### [Quoted passage]

★ ★ ★ ★

Another critical group feels Ottawa's axe
In Canada's "marketplace of ideas," it's amazing how many stalls are being slammed shut these days and how many attendants are trembling for their very existence.
In the fields of justice, human rights and foreign aid, it seems that one non-governmental agency after another is being "de-funded" into non-existence or near paralysis by the Harper government.
So what, you ask. Well, the end result will likely be a less civil society with less informed debate and less public testing of ideas. Also, I suspect, less courage in the voluntary sector.
For decades, I have covered human rights and aid groups here and around the world and have never seen such a chill as what is happening now in our own country.
I am not talking about the normal, up-front budget cuts that most federal departments will now face and pass along, but a more sinister loss of funding that seems tied to political payback. The difference is profoundly important.
For when an NGO has its budget cut, apparently for speaking out, others fear the same fate. It brings to mind Winston Churchill's famous saying about grovelling before a fearsome power: "Each one hopes the crocodile will eat him last."
40 years of support
The latest group to feel the axe is the Canadian Council on International Co-operation, an umbrella group that co-ordinates public policy on the foreign aid front and is now in the process of laying off 17 of its 25 employees because the federal government withdrew its $1.8 million in annual funding.
After leaving the CCIC dangling since early spring, the Canadian International Development Agency, the body responsible for funding these NGOs finally announced late last week that no more federal money would be forthcoming.
Forty years of government support was eliminated in a terse statement.
The CCIC has had its critics in the aid community. Some experts feel it is too cerebral and politically correct. But important groups like Oxfam and Save the Children defend it and many NGOs feel its treatment has been shabby.
As Robert Fox, the director of Oxfam Canada put it recently in an interview with Embassy newspaper, if CIDA had concerns about what the CCIC does, then someone at CIDA should have called over and talked it through, rather than let the organization go through months of uncertainty.

★ ★ ★ ★

### [Items]
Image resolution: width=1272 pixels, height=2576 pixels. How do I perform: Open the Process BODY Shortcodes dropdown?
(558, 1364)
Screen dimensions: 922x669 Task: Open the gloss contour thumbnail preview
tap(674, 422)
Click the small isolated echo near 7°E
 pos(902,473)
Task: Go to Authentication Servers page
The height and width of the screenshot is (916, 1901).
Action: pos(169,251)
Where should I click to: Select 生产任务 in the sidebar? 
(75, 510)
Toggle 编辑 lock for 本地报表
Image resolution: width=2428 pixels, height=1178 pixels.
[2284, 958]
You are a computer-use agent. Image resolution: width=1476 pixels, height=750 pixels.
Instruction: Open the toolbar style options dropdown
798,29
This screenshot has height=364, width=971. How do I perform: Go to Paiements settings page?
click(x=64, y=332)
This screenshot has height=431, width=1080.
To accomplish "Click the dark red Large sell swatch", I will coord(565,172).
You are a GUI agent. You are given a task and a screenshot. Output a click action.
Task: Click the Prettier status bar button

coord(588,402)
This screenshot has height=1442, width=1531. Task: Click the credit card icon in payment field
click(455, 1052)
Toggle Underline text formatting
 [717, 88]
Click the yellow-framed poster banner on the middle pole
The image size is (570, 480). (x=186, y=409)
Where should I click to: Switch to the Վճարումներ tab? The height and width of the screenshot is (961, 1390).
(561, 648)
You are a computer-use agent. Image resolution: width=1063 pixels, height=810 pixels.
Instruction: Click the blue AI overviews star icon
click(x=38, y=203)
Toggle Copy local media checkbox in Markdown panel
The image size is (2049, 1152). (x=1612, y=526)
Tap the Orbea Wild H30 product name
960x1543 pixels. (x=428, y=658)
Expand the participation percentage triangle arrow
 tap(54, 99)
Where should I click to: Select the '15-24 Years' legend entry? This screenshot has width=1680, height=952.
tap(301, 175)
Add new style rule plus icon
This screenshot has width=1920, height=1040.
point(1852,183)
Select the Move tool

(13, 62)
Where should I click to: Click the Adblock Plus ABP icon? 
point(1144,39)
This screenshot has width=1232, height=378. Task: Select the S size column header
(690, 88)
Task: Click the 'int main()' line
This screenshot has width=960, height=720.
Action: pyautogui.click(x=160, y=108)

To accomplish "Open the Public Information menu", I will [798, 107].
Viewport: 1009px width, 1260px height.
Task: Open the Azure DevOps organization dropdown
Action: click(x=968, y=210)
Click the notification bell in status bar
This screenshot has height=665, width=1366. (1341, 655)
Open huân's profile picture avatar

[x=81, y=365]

★ ★ ★ ★

### [Required task 1]
In the opinion piece on Ottawa's cuts to NGO funding, condense the paragraph beginning "The latest group to feel the axe" into a short bulleted list that keeps its main facts.
### [Required task 2]
Write the next few paragraphs of the opinion piece on Ottawa's cuts to NGO funding, continuing from its final sentence.
The data that comes after the opinion piece on Ottawa's cuts to NGO funding is separate material.

### [Task answer 1]
- Latest group hit: the Canadian Council on International Co-operation (CCIC)
- Role: umbrella group that co-ordinates public policy on foreign aid
- Cause: the federal government withdrew its $1.8 million in annual funding
- Result: 17 of its 25 employees are being laid off

### [Task answer 2]
Gerry Barr, the well-respected head of the CCIC has been less forgiving: "This is the politics of punishment," he says.
"Today, you can see the emergence of a kind of partisan brush-clearing exercise and a punishment approach adopted towards those whose public views run at cross purposes to the government."
CIDA holds unusual life and death power over many Canadian NGOs because most of the government's foreign aid flows through CIDA to the NGOs that carry it out.
In today's Ottawa, all NGOs know a simple fact of life: Displeasing the government means CIDA can turn off your NGO tap with ease. Either by simply eliminating the flow or diverting it to another group that the government favours.
Last December, you'll remember, a large ecumenical organization called KAIROS, the human rights arm of 11 Canadian church organizations, saw its tap wrenched shut when CIDA cut off $7 million, the group's entire overseas budget, apparently for taking positions on the Middle East that the Harper government disapproved of.
Not long afterward, another organization called MATCH was also shut down by funding cuts. The only Canadian aid group exclusively focused on the rights of women in the developing world, it too had been critical of government actions.
Then, after Barr's CCIC protested that such cuts were causing a "chill" within the NGO community, it had its budget allocation for this year suspended and, now, cut completely.
On the government's ledger, the CCIC cut doesn't amount to very much. But for an essentially shoe-string organization, the loss of $1.8 million from CIDA represents over two-thirds of the CCIC budget.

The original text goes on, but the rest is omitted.